Her state, Ms Banerjee said at PM Modi’s meeting with Chief Ministers on coronavirus, is short of funds. So far Rs 2,500 crore has been spent to combat coronavirus, but the state only received Rs 125 crore from the Centre, the Chief Minister said at the meeting, sources said.
The Centre, the Chief Minister said, owes the state its share of Goods and Services Tax, which is to the tune of Rs 4,135 crore. Another Rs 53,000 crore is due, she said, on account of other outstandings.

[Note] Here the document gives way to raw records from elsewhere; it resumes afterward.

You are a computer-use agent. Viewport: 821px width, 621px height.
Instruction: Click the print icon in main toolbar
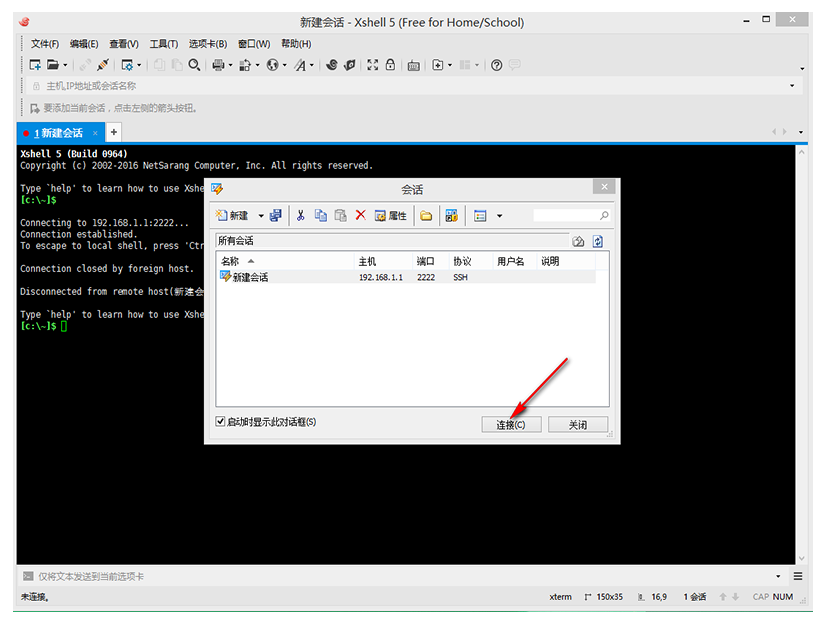[218, 65]
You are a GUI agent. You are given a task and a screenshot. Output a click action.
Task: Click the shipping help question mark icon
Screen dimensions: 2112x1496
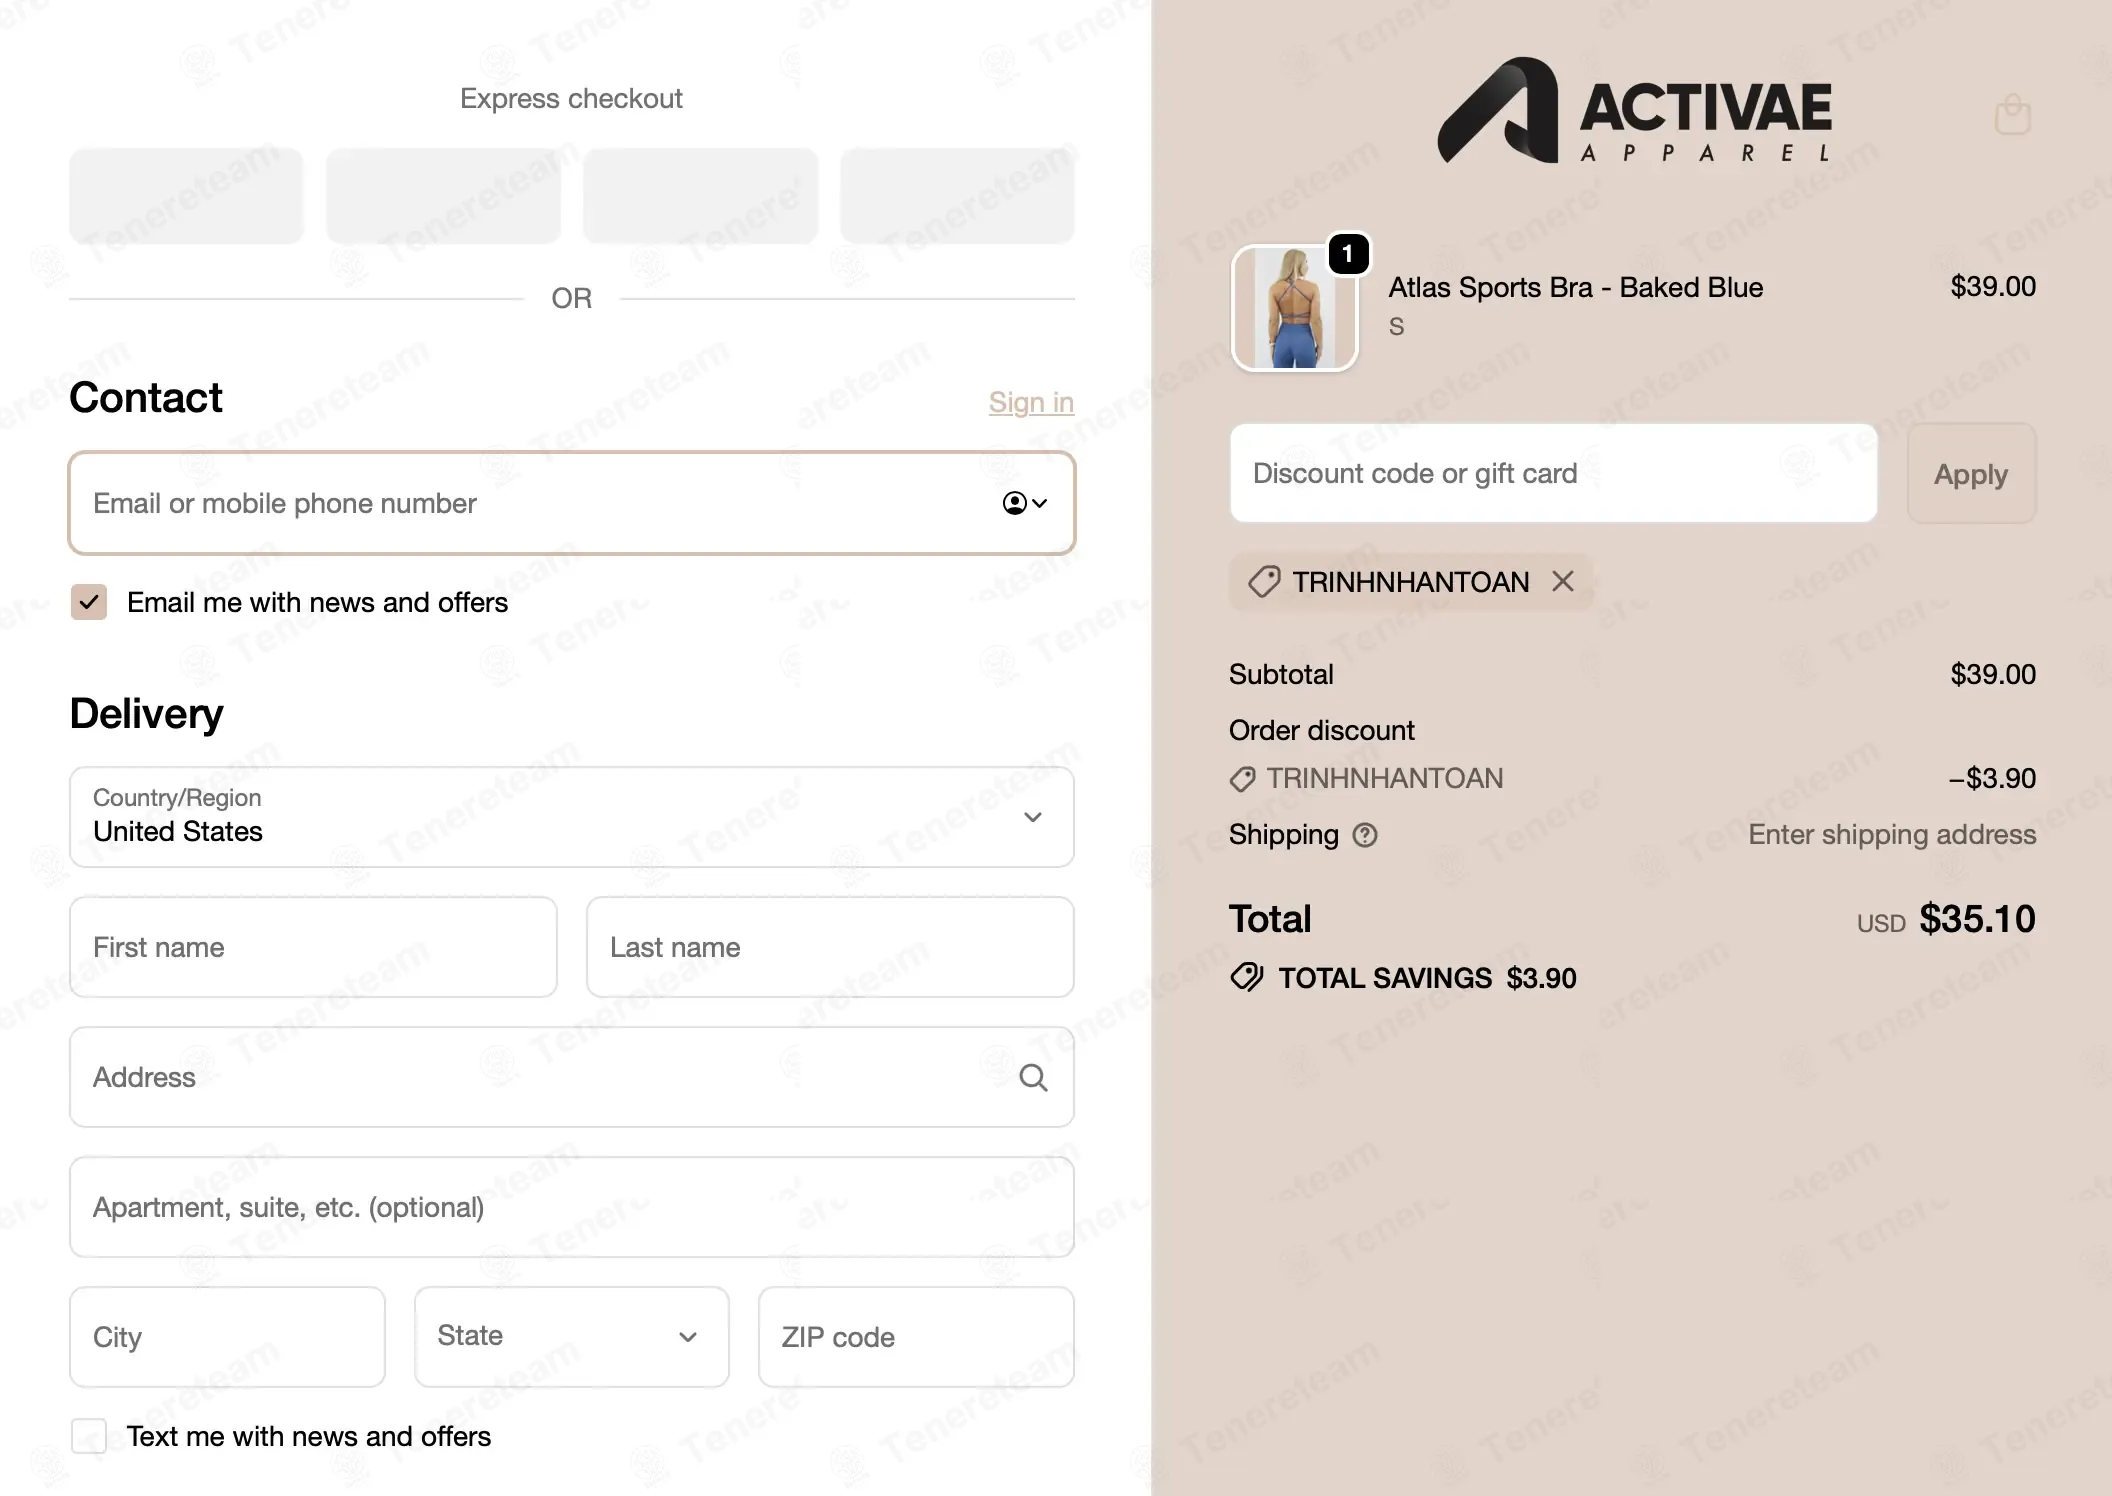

At the meeting, PM Modi pointed out that deaths from the 10 states account for over 80 per cent of the active COVID-19 cases in the country and controlling the virus in these states would ensure the country’s victory over the disease. While Maharashtra has the highest number of COVID-19 cases, Tamil Nadu and Andhra Pradesh come second and third respectively.
For the first time in two weeks, the daily spike in COVID-19 cases across the country dropped below 55,000. The number of fatalities in the country have also been on the rise.
Ms Banerjee describes the Covid situation in the country as “critical but stable”
Making a passing reference to the “death audit committees” that her government set up early in the pandemic – a move criticised by certain sections — the Chief Minister said the move was vindicated as it has been found that co-morbidity is an import factor in deaths related to coronavirus.
According to Bengal’s data, 89 per cent of Covid deaths in the state were due to comorbidities like diabetes, hypertension, cardiac disease and cancer.
While the Centre, she said, had raised the Fiscal Responsibility and Budget Management or FRBM limit from 3 per cent to 5 per cent, only 0.5 per cent of the increased 2 per cent is unconditional.